Kant constate que les progrès enregistrés par les différentes sciences ne trouvent pas d'équivalents en métaphysique, qui n'a jamais pu accéder à la scientificité bien qu'elle soit la plus ancienne des interrogations humaines(6). La révolution kantienne est d'abord une modification du statut même de la métaphysique ; il ne s'agit pas de détruire une science qui serait morte de ses propres incapacités conclusives, mais au contraire de construire une nouvelle métaphysique débarrassée de ses constructions arbitraires et fictives en limitant ses prétentions. La raison spéculative ne peut accéder à la dimension nouménale des choses, mais elle ne doit pas non plus rejeter la pensée du moi, du monde et de Dieu, car ces idées transcendantales ont un usage régulateur pour la raison, en ce qu'elles permettent d'unifier le champ de l'expérience. La finalité de la métaphysique n'est donc plus de prononcer des jugements sur les idées transcendantales, car cela n'aboutit qu'à des illusions, mais de laisser celles-ci orienter la pensée. Elle est impossible comme science qui connaît, mais est indispensable comme savoir qui pense les objets qui lui sont propres.
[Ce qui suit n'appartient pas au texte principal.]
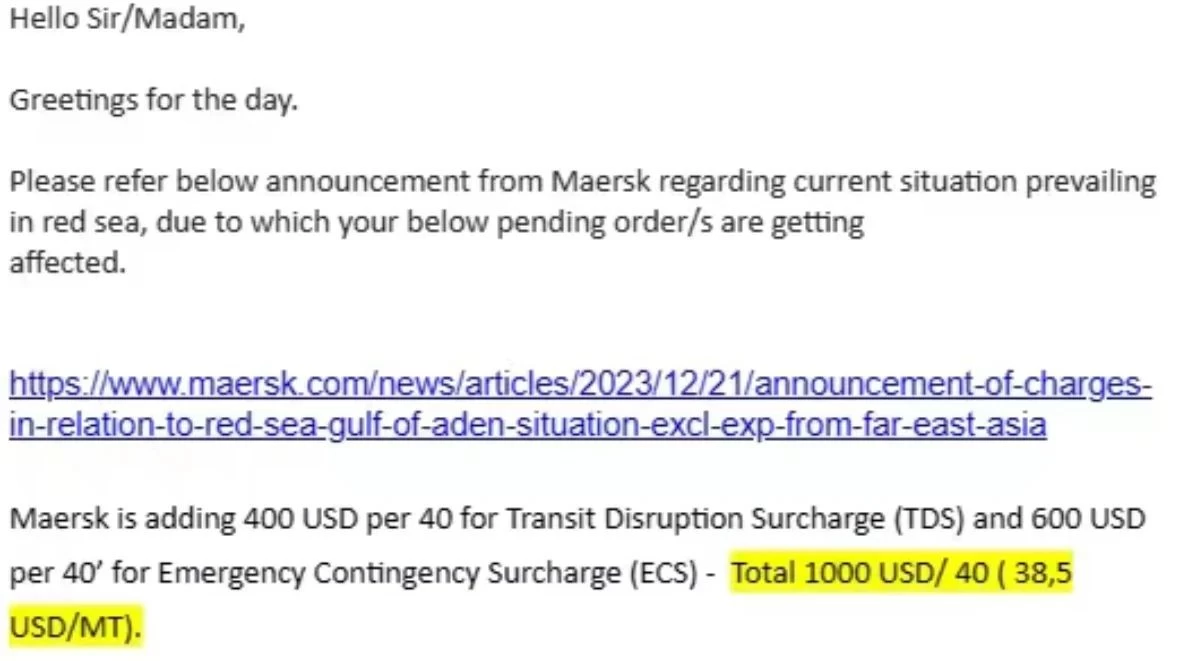The height and width of the screenshot is (661, 1179).
Task: Click the "(ECS)" abbreviation
Action: click(668, 574)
L'attitude critique kantienne permet de marquer clairement la scission entre le sujet et l'objet, mais elle n'est qu'une étape vers le savoir absolu, ainsi que le montre Hegel, qui met en place une métaphysique sans pour autant l'énoncer comme telle(7). Cette scission ne peut être qu'une expression d'un esprit encore situé dans un moment négatif, éloigné du savoir absolu. Si la vérité primordiale que l'histoire de la philosophie a découvert est l'unité radicale du sujet et de l'objet, il est nécessaire de poursuivre la métaphysique jusqu'à sa fin, qui est la réunification de ces deux pôles séparés par Kant. Maintenir la dimension nouménale au sein de la métaphysique, c'est rester encore en deçà de l'achèvement de la pratique rationnelle, dans un moment qui ne trouvera sa vérité que dans son dépassement : l'essence du réel ne saurait rester « cachée » dans une vérité nouménale inaccessible, car l'ensemble de l'être entre en manifestation, se phénoménalise. Le questionnement métaphysique se dirige nécessairement vers une fin, qui n'est autre que l'ouverture d'une autre dimension métaphysique, portée par un nouveau moment de l'histoire. Parce qu'elle se présente comme un cycle, la pensée ne cesse de séparer et d'unifier, entraînant la fin des métaphysiques particulières, mais non pour autant la fin de la métaphysique, en tant qu'attitude de l'esprit humain. Il faut donc distinguer les métaphysiques historiquement déterminées, qui finissent avec les époques qui les portent, et la métaphysique, qui est une recherche perpétuelle de l'universel, mouvement de la vie de l'esprit. Ainsi, la philosophie heidegerienne, même si elle reproche à la métaphysique d'avoir négligé la question de l'être et d'avoir oublié la différence ontologique, porte en elle, tout en la reformulant, l'interrogation constitutive de ce savoir, devenu ontologie(8).

Didier Ottaviani

Notes bibliographiques

  • 1 ↑ Aristote, Métaphysique, Γ, 1, 1003a20, trad. J. Tricot, Vrin, Paris, 1986, p. 171.
  • 2 ↑ Aubenque, P., Le problème de l'être chez Aristote, PUF, Quadrige, Paris, 1991.
  • 3 ↑ D'Aquin, Th., Somme théologique, I, qu. 2, art. 3, trad. A.-M. Roguet, Cerf, Paris, 1984, pp. 171-173 ; Somme contre les gentils, I, 13, trad. R. Bernier et M. Corvez, Cerf, Paris, 1993, pp. 35-41.
  • 4 ↑ Les Méditations métaphysiques de Descartes (in Œuvres complètes, Garnier, Paris, 1967, t. 2) ont pour titre latin Meditationes de prima philosophia.
  • 5 ↑ Comte, A., Cours de philosophie positive, 1e leçon, Hermann, Paris, 1975.
  • 6 ↑ Kant, E., Critique de la raison pure, Préface de la 2e édition (1787), trad. A. Renaut, Flammarion, GF, Paris, 2001.
  • 7 ↑ Hegel, G. W. F., Phénoménologie de l'esprit, trad. J.-P. Lefebvre, Aubier, Paris, 1991.
  • 8 ↑ Heidegger, M., Être et temps (1927), Introduction, I, § 1, trad. F. Vezin, Gallimard, Paris, 1986, pp. 25-28.